═══ Kaynak

AP için yapılan seçimde, Kıbrıslı Türkler açısından bir sürü aksaklıklar yaşandı. Seçmen listelerinde olduğu halde oy kullanamayan on binlerce Kıbrıslı Türk olduğu haberleri yoğun. Ayrıca, Seçmen Listeleri’nde yer almayan Kıbrıslı Türklerin sayısı da hayli kabarık. Kasıt var mıydı bilemem. Ama karmaşa büyük. Pazar günü, sandık başlarında yaşananlardan sonra Rum yönetiminin hayli başının ağrıyacağını söylemek için de kahin olmaya gerek yok.
Benim esas konum bu değil ama. Benim esas konum o listedeki isimler.....
İnternet gazetelerinde de günlük gazetelerde de çıktı listeler. Ama çoğunda sadece Kıbrıs Cumhuriyeti kimlik kartı numaralarıydı sadece. İsimler yoktu yani. Benim elimde açık isimlerin bulunduğu listeler de vardı. Ve önce, hemen kendime bir isim listesi yaparak, Seçmen Listesinde, benim listemde olanların isimlerini aramaya başladım. Buldukça da gülsem mi ağlasam mı diye kalakaldım.
Kimler kimler yok ki listede ? Yani, Kıbrıs Cumhuriyeti Kimlik Kartı sahibi olanlar listesinde.
Birşeyleri hatırlayalım hep beraber.
Kuzeyle Güney arasında geçişlerin yasak olduğu dönemde, çeşitli nedenlerle Cumhuriyet Kimlik Kartı veya Pasaportu veya Doğum Belgesi almak için insanlarımız kaçak yolları deniyorlardı. İşte tam da bu sıralarda, Kıbrıs Gazetesi, Kıbrıs Cumhuriyeti Pasaportu sahibi bazı kişilerin bir listesini yayımlayıvermiş ve kıyamet kopmuştu Kuzey’de. Davalar bile açılmıştı gazeteye ve yöneticilerine. Resmi olmayan sorgulamalar da cabası. “Yalannnnnn” dendi... “İftiraaaaa” dendi.... v.s. Daha sonra, bir şekilde, davanın kapatılmasında yarar görüldü ve unutuldu gitti mesele.

══════
═══ Veri Kümesi

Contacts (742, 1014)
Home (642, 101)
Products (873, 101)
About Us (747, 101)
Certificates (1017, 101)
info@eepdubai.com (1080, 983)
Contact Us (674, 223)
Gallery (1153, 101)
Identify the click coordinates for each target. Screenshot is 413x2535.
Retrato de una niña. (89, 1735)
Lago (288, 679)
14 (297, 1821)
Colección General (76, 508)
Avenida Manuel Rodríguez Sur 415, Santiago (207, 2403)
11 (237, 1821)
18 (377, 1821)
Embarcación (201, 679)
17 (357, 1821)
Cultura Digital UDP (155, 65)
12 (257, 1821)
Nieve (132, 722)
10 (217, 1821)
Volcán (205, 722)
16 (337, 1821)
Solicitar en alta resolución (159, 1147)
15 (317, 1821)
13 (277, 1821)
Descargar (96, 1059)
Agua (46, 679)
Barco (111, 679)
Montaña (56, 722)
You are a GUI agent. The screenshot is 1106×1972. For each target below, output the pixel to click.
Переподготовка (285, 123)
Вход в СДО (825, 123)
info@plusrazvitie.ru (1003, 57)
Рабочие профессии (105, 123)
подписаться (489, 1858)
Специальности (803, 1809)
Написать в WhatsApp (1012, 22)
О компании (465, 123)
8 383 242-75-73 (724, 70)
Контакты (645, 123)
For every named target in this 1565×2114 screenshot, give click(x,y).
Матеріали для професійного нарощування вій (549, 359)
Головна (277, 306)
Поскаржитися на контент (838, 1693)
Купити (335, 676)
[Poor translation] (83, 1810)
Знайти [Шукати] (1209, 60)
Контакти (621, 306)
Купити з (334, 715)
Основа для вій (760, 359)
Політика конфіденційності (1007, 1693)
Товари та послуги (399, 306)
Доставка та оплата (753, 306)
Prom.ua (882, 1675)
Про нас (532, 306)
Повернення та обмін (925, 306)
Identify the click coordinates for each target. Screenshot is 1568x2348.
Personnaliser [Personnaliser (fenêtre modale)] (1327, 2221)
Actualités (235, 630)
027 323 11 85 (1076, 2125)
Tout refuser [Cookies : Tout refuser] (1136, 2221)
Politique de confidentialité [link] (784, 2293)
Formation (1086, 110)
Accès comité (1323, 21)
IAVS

══════

• Çalışma Görevi
Kıbrıslı Türklerin AP seçiminde yaşadığı aksaklıkları ve seçmen listelerini konu alan yazıyı son cümlesinden sonra sürdürün.

• Alıştırmanın Cevabı
Sonra, bir gün geldi, kapılar açıldı. Açılır açılmaz da Güneydeki ilgili daireye akın akın gitmeye başladı Kıbrıslı Türkler. Doğum belgemi ve de Kimlik Kartımı yenilemek için birkaç kez gitmek zorunda kalanlar arasında ben de vardım. Koridorlarda, binanın hemen yanındaki kahvehanede kimler kimler vardı ki.... TMT’cilerimiz mi istersiniz ?... İktidar partisinin ünlü mü ünlü millet vekillerini mi istersiniz ?... Gazetelerimizin milliyetçi mi milliyetçi köşe yazarlarını mı istersiniz ?... Hepsi ordaydı. İnanılmaz ama tam ibretlik bir manzaraydı.
Ama en ilgincini, bir gün, bir Rum görevlinin, kalabalık içinde dolana dolana birkaç ismi bağıra çağıra anons etmesi olmuştu. Zamanın milliyetçi mi milliyetçi Bakanlarından birinin soyadı ile birkaç kişinin ismini anons ediyordu görevli. Yanımdaki arkadaşla bakışıp ve gülüşmüştük.
Bu fırtınada, yüz bin civarında Kıbrıslı Türk’ün kayıt yenilediği veya yeni kayıt yaptığı açıklandı daha sonra. Kimler vardı bu yüz bin içinde ? Geçtiğimiz haftaya kadar isimler açıklanmadı. Ama geçen hafta, seçim nedeniyle açıklanmak zorunda kalındı. Saklananlar da çıkıverdi ortaya böylece.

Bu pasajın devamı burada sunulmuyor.